Yea, I'll fix them all.  There's 2 or 3 IIRC.


>> +
>> +	      /* ?!? What is the point of this adjustment to DST_MASK?  */
>> +	      if (code == PLUS || code == MINUS
>> +		  || code == MULT || code == ASHIFT)
>> +		dst_mask
>> +		  = dst_mask ? ((2ULL << floor_log2 (dst_mask)) - 1) : 0;
> 
> Yeah, sympathise with the ?!? here :)
Inherited.  Like the other bit of magic I think I'll do a test with them 
pulled out to see if I can make something undesirable trigger.

> 
>> +	      /* We will handle the other operand of a binary operator
>> +		 at the bottom of the loop by resetting Y.  */
>> +	      if (BINARY_P (src))
>> +		y = XEXP (src, 0);
> 
> What about UNARY_P, given that NOT is included in the codes above?
We'll break that inner for(;;) then iterate into the subobject, marking 
the relevant bits live.  FWIW, the control flow of this code continues 
to be my biggest concern from a maintenance standpoint.  Figuring it out 
was a major pain and I've tried to document what is and what is not 
safe.  But it's still painful to walk through.

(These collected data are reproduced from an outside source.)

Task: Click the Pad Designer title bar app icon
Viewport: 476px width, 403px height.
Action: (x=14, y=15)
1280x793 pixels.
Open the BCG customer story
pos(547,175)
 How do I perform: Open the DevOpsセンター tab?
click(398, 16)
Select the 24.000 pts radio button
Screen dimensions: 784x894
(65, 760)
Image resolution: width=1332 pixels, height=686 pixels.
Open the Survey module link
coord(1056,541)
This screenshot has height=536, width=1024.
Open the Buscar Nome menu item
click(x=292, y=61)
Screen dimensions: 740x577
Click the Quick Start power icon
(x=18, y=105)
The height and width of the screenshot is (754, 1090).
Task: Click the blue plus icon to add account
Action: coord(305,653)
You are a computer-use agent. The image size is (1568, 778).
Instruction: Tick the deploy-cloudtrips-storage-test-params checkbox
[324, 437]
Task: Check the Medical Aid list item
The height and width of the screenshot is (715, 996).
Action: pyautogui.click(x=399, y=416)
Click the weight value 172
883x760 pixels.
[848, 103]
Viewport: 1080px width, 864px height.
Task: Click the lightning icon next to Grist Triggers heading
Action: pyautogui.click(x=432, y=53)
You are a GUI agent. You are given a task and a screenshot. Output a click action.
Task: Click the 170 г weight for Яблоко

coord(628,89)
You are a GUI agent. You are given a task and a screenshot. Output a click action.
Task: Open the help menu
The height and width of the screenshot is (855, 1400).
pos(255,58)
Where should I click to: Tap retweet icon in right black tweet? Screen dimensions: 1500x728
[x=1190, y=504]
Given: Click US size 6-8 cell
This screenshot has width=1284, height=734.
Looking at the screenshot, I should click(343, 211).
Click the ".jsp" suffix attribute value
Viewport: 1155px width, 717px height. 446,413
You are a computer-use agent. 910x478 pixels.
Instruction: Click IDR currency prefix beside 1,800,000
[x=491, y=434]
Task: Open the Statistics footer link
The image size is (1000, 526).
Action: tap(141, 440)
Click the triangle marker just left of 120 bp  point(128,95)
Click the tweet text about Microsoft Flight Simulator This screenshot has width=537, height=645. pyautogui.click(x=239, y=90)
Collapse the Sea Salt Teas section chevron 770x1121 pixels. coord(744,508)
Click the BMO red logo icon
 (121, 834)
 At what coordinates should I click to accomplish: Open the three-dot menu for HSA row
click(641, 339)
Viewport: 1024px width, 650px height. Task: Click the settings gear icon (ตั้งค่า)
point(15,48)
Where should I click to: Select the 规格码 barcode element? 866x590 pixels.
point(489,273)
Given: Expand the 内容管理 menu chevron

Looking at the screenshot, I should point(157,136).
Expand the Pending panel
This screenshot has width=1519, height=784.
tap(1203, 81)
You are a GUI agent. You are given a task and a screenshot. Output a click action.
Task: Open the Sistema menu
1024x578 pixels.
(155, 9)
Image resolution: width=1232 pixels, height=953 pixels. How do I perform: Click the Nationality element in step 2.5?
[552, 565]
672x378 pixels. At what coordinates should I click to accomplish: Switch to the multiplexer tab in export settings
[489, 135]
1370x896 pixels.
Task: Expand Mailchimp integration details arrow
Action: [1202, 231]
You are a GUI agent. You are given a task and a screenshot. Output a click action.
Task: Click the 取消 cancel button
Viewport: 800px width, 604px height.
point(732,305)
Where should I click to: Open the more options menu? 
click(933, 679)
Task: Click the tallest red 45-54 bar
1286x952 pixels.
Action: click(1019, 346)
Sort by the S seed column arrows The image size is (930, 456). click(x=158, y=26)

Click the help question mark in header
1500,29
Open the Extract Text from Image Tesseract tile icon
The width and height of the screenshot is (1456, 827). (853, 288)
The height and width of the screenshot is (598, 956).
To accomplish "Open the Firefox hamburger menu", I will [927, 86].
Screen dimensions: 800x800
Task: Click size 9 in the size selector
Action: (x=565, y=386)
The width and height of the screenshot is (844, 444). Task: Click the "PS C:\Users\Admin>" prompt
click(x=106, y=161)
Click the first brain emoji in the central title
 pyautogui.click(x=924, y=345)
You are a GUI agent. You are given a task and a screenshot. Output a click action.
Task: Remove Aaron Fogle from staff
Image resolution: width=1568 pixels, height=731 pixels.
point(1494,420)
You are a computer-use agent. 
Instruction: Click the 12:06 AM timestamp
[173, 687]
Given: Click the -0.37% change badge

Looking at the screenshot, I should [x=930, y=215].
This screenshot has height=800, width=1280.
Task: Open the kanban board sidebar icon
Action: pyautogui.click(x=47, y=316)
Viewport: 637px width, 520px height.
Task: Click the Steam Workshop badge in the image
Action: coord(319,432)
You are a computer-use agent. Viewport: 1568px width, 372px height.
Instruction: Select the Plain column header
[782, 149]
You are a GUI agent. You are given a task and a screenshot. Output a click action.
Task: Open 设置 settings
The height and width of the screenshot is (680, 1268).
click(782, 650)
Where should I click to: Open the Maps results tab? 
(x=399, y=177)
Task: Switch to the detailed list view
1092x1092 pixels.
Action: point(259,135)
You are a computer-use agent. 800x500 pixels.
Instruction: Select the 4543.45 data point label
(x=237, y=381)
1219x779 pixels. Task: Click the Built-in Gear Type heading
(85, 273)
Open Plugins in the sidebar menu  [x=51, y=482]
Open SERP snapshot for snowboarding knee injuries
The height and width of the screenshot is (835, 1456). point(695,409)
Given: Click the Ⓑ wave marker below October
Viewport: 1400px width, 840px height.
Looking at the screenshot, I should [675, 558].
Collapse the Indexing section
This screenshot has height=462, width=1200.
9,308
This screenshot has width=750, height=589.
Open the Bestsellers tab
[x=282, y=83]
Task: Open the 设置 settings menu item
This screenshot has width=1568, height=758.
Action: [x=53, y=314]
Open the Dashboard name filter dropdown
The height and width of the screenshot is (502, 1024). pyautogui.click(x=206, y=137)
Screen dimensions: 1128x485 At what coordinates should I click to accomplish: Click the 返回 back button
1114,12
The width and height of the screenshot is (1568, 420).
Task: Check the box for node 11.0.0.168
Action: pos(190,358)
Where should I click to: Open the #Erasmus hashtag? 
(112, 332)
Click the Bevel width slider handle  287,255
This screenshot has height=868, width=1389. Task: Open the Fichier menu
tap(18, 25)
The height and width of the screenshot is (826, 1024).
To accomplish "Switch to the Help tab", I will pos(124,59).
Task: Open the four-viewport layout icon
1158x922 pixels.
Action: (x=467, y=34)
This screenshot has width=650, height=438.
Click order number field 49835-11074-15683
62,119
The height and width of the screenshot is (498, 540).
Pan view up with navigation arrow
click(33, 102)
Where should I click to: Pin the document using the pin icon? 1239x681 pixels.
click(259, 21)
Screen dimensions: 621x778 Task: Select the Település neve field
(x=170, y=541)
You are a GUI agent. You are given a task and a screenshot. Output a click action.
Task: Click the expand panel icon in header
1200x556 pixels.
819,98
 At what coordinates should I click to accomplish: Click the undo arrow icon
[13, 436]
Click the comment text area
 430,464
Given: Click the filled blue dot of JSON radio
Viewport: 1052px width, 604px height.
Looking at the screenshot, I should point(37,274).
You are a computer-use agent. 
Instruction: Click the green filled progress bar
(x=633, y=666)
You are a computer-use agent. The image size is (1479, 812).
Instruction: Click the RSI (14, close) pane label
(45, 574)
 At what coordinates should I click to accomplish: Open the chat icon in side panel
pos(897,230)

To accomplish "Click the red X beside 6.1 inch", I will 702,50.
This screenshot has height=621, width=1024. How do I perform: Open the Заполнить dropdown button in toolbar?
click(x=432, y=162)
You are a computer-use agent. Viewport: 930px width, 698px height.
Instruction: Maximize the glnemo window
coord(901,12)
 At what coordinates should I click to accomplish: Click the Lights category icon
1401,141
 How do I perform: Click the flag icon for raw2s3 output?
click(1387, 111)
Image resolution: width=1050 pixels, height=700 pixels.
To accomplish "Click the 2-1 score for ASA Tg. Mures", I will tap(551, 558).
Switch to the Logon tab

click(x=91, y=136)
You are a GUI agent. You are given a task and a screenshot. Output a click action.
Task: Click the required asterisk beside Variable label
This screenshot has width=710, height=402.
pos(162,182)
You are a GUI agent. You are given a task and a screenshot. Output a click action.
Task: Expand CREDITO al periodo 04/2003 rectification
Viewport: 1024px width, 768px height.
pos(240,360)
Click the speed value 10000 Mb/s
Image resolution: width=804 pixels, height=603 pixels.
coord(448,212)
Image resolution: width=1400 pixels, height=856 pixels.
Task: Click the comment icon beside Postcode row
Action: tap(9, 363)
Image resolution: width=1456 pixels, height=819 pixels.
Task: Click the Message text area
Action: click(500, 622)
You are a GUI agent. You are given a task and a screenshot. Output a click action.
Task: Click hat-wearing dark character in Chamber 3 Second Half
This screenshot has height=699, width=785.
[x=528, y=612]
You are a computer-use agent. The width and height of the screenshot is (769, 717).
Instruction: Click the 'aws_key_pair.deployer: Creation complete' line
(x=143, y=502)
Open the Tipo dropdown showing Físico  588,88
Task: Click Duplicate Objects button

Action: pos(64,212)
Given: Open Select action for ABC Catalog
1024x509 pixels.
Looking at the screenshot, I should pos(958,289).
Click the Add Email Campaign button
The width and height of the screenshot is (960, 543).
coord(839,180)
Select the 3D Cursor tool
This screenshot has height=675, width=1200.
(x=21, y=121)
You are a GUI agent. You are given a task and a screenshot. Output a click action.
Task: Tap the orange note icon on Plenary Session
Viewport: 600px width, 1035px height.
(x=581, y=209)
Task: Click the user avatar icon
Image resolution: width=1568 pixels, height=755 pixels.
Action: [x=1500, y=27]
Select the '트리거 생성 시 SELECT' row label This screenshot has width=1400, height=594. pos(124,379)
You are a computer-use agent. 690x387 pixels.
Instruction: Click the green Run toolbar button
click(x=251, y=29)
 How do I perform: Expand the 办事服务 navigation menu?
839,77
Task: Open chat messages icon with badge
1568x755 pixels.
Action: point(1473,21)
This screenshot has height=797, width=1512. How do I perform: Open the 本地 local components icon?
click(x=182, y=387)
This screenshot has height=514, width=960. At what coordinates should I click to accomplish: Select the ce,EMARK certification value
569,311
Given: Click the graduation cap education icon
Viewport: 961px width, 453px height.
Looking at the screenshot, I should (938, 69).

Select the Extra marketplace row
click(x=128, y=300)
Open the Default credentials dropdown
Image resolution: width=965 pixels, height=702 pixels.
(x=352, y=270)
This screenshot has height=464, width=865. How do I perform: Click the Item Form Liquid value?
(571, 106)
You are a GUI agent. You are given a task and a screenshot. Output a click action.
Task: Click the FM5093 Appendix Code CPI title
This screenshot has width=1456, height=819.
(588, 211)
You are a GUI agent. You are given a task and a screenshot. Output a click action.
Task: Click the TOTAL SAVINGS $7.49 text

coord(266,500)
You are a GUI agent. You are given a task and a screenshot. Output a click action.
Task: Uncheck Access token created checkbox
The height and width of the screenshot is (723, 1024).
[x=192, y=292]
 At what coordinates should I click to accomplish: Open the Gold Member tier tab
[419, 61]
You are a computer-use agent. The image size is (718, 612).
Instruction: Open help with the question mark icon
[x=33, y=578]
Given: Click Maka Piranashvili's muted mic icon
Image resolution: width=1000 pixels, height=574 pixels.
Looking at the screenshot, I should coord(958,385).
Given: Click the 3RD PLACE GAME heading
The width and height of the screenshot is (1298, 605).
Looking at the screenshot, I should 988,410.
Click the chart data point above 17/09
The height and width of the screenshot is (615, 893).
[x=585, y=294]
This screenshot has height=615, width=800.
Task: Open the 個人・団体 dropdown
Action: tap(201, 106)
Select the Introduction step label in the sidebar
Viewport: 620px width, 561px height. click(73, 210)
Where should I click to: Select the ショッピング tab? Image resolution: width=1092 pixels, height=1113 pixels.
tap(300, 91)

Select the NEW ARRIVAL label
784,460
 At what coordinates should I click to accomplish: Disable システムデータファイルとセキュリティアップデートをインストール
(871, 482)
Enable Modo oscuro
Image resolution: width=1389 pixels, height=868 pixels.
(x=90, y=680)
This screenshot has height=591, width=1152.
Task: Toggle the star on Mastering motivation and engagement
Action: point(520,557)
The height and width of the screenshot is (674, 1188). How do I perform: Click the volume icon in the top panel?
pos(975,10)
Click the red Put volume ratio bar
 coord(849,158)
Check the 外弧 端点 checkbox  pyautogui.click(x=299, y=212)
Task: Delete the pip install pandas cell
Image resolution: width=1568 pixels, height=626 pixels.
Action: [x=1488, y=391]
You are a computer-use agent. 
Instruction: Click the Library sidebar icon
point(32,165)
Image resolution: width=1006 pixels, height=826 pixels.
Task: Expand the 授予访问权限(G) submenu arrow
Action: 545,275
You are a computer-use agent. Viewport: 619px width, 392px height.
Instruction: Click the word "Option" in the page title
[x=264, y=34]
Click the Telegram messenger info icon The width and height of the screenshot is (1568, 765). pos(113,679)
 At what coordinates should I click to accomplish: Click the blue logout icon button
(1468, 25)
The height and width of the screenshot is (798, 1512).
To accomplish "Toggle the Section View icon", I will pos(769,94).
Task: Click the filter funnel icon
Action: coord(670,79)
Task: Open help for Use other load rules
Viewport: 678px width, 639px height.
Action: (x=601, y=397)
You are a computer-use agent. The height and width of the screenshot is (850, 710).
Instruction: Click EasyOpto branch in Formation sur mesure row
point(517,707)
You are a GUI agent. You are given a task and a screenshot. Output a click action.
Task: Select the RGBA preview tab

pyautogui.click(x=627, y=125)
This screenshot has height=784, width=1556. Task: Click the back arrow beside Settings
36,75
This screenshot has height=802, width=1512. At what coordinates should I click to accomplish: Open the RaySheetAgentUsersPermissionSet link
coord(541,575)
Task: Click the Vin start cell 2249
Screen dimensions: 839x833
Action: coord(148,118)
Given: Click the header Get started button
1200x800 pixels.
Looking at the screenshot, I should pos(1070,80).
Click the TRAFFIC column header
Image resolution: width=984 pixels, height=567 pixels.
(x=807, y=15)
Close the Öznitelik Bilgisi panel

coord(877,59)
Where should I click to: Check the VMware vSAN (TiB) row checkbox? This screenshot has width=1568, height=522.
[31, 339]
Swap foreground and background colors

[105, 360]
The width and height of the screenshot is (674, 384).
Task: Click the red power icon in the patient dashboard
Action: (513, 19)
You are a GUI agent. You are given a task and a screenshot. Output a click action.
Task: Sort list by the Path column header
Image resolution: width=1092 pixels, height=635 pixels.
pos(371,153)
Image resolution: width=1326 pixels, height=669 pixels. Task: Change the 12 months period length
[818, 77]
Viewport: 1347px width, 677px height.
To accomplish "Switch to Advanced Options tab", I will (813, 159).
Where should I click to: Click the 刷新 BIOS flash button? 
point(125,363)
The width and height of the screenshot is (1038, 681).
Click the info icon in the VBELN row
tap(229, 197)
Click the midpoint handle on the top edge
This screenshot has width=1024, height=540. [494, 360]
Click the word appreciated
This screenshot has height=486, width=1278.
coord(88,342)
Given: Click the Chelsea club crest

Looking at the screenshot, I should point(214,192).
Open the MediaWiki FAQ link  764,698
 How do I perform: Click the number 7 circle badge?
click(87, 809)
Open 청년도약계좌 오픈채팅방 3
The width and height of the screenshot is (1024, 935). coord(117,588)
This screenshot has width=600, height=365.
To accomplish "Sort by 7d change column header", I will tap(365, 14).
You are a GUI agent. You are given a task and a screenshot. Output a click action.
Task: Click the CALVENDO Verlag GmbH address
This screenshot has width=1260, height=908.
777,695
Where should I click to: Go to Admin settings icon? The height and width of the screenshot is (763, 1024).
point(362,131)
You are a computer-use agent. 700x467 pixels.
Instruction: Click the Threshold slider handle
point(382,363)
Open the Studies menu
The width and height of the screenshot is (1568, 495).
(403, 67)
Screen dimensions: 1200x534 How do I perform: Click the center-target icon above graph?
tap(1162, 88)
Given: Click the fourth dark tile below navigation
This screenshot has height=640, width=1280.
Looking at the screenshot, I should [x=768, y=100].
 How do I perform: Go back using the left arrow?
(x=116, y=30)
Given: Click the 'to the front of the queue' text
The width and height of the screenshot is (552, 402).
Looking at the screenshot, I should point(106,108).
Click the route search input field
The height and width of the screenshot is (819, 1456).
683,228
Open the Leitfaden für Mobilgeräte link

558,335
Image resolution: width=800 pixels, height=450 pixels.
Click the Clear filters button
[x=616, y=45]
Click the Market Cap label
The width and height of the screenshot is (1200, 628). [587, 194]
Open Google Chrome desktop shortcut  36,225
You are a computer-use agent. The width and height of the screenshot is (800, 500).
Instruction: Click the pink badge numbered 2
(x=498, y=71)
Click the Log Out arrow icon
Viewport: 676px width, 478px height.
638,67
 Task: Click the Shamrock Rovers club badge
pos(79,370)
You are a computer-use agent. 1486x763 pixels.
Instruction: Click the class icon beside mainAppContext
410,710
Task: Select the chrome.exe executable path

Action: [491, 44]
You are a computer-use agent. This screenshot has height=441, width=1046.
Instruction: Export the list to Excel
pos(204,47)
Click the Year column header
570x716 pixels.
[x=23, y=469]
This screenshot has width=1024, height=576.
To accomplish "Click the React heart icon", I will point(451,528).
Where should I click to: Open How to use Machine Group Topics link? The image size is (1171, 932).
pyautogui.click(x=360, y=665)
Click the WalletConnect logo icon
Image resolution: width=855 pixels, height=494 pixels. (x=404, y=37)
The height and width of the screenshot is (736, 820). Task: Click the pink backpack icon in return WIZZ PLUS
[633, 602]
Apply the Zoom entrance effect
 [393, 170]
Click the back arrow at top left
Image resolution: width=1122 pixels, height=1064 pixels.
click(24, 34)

I pondered if note_uses/note_stores would be better, but concluded we'd 
just end up with a ton of state objects to carry around and reasoning 
about that would be just as hard.


> 
>> +	      else
>> +		y = src;
>> +
>> +	      /* We're inside a SET and want to process the source operands
>> +		 making things live.  Breaking from this loop will cause
>> +		 the iterator to work on sub-rtxs, so it is safe to break
>> +		 if we see something we don't know how to handle.  */
>> +	      for (;;)
>> +		{
>> +		  /* Strip an outer STRICT_LOW_PART or paradoxical subreg.
>> +		     That has the effect of making the whole referenced
>> +		     register live.  We might be able to avoid that for
>> +		     STRICT_LOW_PART at some point.  */
>> +		  if (GET_CODE (x) == STRICT_LOW_PART
>> +		      || paradoxical_subreg_p (x))
>> +		    x = XEXP (x, 0);
> 
> Isn't "x" still the set at this point?  If it was intended to be "y",
> then I thought STRICT_LOW_PART was for destinations only.
I'll have to go back through the history.  Something definitely does not 
look right here.

> 

>> +		  else if (!CONSTANT_P (y))
>> +		    break;
>> +		  /* We might have (ashift (const_int 1) (reg...)) */
>> +		  else if (CONSTANT_P (y)
>> +			   && binop_implies_op2_fully_live (GET_CODE (src)))
> 
> The CONSTANT_P (y) condition is redundant given the above.
> But couldn't the binop_implies_op2_fully_live be shared by both paths?
> Maybe it could be tested...
Yea, that was a fun little twisty maze.  THe CONSTANT_P is definitely 
reundant.  I had a bunch of fixes related to shifts in the code 
initially, but Jivan and I slowly cleaned up and refactored over time, 
but I think there's still some work to do here.


>> +
>> +  do
>> +    {
>> +      qin = qout = worklist;
>> +
>> +      /* Put every block on the worklist.  */
>> +      int *rpo = XNEWVEC (int, n_basic_blocks_for_fn (cfun));
>> +      int n = inverted_rev_post_order_compute (cfun, rpo);
> 
> Does this need to be recalculated each iteration, or could it be done
> outside the loop?
I think it can/should move outside the loop.  Done.


> 
> Was also wondering if this could use a DF_BACKWARD df_simple_dataflow
> (with its precomputed order), rather than doing the worklist management
> manually.  If df_simple_dataflow isn't efficient enough then we should
> try to fix that...
I'll have to take a look.  I actually never really had to look at this 
code as all the fixes/cleanups were in the sets/uses processing side. 
The liveness iteration and such "just worked".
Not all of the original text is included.